Background information
- Origin: Bruges, West Flanders, Belgium
- Genres: Blues rock, punk rock, new wave, grunge, stoner rock
- Years active: 2008-present
- Members: Jan Van Acker Miguel Wish Jonathan Veriez Steve Lehnen Minco De Bruin
- Past members: Maarten Baert Philip Verbrugge
- Website: http://www.transcoder.be/

= Transcoder (band) =

Belgian alternative rock band

Transcoder is a Belgian alternative rock band, founded in 2010, consisting of five members: Jan Van Acker (vocals), Jonathan Veriez (guitar), Steve Lehnen (guitar), Miguel Wensch (bass) and Minco De Bruin (drums).

Steven Van Havere, drummer of the Belgian rock band Arid, was quickly impressed by the Transcoder sound and invited the band as support for an Arid concert that took place on February 19, 2011, at Ancienne Belgique in Brussels.

Shortly afterwards, Transcoder was invited by singer and TV-star Jasper Steverlinck (Arid) to be his “Poulains". “De Poulains” is a radio & TV-show for national station Studio Brussels, in which four settled musicians present their favourite upcoming band. For this occasion, they returned to the Ancienne Belgique to perform live on February 6 of 2011.

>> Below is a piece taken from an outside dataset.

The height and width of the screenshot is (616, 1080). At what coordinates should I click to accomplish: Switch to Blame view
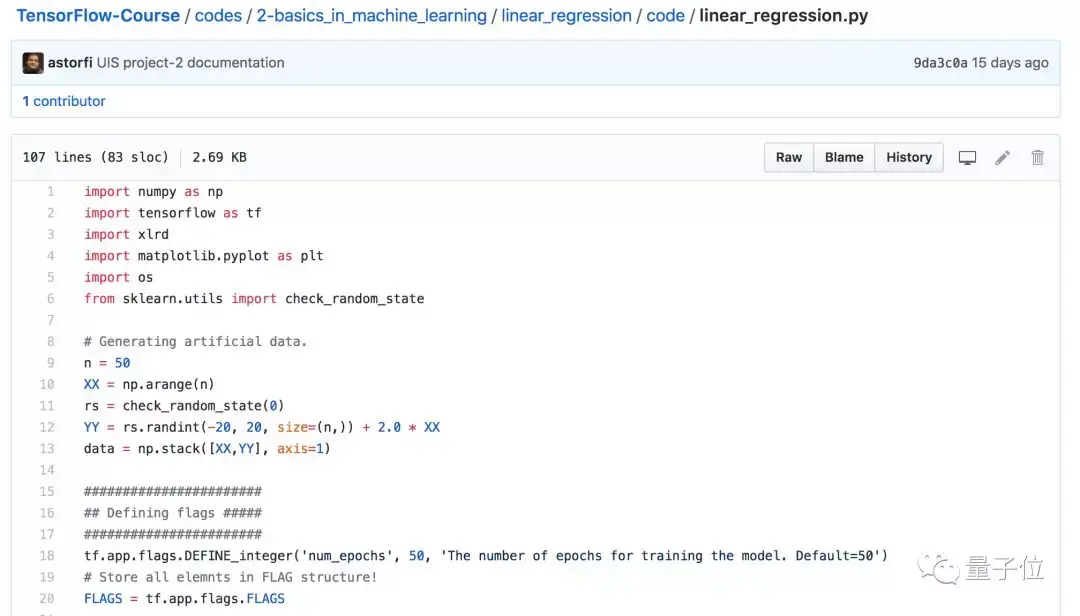click(x=843, y=157)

In March 2012, Transcoder released a video clip for their first single, Fading Flame, starring singer and radio/TV presenter Roos Van Acker.
The band ‘s first EP “For My Blood”, produced by Luc van Acker, will be released in February 2013.

==Influences==
Band members are inspired by bands such as The Stooges, Sonic Youth, Joy Division, and Radiohead among others.
In addition, their iPods are dominated by blues, garage punk, new wave, stoner rock and grunge.